Prompt: Where "Activate" appears in a line of the entries below, that line should be copied.

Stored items
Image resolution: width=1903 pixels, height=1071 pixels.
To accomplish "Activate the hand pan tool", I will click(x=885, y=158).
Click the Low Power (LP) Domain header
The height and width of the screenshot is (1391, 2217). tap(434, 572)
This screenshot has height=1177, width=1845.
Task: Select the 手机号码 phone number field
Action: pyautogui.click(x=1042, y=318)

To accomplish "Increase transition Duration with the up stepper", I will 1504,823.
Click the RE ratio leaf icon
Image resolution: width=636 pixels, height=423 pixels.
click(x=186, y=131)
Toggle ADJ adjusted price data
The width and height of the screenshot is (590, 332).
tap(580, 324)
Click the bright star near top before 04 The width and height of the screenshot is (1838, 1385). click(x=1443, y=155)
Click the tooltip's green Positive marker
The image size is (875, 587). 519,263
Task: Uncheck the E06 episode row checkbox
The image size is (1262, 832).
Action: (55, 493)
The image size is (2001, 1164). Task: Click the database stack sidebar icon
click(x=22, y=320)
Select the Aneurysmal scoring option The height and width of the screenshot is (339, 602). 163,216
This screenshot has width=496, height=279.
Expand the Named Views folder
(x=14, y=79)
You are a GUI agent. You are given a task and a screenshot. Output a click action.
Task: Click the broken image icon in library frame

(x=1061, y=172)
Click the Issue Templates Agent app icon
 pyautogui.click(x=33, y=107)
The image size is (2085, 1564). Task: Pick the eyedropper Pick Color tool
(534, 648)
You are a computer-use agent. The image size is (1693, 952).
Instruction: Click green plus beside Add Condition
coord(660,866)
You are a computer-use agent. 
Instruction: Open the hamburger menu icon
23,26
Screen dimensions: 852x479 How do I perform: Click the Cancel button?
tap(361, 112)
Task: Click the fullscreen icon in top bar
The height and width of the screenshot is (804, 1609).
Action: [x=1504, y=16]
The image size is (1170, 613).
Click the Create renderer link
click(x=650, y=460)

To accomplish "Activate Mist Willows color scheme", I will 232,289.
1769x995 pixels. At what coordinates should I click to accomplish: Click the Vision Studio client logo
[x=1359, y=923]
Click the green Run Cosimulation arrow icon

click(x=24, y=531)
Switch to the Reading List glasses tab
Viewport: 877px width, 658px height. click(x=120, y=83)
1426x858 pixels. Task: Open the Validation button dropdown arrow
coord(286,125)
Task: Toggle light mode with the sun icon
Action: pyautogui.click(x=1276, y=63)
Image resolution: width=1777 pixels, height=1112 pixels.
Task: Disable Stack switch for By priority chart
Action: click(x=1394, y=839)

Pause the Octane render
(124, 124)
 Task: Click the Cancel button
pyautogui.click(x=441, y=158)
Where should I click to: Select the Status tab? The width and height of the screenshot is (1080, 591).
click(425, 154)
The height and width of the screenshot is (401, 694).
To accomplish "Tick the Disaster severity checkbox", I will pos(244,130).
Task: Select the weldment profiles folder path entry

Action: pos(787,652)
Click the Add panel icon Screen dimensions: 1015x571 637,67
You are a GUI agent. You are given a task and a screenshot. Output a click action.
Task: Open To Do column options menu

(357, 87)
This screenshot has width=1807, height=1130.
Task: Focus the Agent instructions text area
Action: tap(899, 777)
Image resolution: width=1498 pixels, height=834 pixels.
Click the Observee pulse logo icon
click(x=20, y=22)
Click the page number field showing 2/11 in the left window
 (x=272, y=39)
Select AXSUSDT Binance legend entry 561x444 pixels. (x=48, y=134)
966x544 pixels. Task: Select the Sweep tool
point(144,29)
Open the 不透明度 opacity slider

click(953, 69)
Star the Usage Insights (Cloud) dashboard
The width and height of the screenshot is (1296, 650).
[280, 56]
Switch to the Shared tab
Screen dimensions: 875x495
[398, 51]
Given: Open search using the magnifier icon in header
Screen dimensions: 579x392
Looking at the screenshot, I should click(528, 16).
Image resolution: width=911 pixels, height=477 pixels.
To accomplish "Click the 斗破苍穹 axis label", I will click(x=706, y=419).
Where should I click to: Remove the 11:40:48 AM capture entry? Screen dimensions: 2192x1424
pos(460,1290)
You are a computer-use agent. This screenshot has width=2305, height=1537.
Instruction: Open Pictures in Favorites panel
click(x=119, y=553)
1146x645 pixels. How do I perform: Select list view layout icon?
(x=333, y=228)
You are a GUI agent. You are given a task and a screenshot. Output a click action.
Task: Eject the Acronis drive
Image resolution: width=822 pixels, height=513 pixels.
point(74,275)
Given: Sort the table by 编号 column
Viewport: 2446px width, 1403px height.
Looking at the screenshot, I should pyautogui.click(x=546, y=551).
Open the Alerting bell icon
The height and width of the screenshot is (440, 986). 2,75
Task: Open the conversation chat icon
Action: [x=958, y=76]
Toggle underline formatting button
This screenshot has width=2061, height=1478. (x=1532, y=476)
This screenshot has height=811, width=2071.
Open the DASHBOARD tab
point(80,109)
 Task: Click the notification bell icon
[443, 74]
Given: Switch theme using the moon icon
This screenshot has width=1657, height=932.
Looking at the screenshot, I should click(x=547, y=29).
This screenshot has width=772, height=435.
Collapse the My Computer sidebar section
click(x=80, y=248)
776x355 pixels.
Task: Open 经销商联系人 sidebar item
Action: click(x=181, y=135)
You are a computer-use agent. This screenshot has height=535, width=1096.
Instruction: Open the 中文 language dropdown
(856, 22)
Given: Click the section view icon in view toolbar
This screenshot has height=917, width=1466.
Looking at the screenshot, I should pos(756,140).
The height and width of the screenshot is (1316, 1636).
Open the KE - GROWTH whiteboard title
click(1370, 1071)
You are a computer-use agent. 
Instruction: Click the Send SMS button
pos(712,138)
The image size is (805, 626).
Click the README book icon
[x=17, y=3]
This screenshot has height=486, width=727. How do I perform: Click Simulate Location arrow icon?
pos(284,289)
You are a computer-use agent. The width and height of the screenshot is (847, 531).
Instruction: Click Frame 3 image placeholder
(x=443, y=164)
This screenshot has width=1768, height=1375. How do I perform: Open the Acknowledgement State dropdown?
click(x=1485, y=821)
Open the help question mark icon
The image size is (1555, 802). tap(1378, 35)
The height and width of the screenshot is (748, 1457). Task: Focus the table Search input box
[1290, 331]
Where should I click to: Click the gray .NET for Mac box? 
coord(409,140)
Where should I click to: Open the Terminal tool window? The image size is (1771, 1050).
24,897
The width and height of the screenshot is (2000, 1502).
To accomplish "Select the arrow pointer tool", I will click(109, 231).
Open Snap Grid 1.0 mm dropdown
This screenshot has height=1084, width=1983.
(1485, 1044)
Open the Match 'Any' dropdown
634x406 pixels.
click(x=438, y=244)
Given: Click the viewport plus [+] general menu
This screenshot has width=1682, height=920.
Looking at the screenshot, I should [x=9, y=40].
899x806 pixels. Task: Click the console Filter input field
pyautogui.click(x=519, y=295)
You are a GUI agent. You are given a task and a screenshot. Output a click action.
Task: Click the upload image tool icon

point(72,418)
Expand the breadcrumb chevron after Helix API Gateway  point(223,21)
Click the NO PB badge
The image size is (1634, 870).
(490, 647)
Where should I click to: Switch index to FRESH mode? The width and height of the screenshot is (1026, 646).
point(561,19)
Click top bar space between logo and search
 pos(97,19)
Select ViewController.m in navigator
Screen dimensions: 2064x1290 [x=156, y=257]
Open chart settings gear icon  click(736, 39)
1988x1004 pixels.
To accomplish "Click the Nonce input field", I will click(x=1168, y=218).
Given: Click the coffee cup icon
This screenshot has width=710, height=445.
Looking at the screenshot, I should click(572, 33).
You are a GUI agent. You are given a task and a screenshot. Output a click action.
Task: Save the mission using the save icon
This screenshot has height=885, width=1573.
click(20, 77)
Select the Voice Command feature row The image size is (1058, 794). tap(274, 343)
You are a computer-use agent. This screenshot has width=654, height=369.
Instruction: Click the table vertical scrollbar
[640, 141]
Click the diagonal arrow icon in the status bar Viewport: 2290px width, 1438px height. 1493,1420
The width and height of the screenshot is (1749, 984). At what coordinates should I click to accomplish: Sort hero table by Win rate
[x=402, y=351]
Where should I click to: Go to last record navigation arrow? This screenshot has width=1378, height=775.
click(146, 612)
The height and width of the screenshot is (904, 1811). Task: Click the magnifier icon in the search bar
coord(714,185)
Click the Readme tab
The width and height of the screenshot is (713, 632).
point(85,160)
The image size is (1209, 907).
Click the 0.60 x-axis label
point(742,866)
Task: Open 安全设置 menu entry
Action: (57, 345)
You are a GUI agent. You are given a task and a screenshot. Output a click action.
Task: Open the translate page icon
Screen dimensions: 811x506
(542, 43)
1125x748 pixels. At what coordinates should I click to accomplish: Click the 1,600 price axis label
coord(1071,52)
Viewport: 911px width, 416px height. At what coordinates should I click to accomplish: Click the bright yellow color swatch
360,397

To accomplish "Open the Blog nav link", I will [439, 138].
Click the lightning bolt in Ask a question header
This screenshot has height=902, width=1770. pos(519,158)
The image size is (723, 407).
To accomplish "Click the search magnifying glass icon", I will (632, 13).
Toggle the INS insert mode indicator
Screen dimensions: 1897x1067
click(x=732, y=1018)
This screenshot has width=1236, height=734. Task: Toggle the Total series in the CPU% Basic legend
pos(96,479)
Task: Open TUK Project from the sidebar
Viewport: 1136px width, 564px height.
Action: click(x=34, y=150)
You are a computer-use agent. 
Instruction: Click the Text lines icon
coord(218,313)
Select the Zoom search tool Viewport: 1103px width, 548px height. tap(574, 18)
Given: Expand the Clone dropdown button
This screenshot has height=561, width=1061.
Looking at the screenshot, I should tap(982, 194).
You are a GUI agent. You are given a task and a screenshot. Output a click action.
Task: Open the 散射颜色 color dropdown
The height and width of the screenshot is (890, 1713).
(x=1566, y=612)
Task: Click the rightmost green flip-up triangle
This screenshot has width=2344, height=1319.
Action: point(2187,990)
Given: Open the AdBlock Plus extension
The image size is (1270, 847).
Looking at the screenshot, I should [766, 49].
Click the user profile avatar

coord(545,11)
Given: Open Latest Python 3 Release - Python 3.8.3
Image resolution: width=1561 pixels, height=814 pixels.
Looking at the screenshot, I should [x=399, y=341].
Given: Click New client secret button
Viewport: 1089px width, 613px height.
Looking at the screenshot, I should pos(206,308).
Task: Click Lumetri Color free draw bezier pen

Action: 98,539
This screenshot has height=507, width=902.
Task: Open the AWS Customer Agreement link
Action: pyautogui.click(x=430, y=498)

Output:
To accomplish "Activate the hand pan tool", I will click(x=885, y=158).
To accomplish "Activate Mist Willows color scheme", I will 232,289.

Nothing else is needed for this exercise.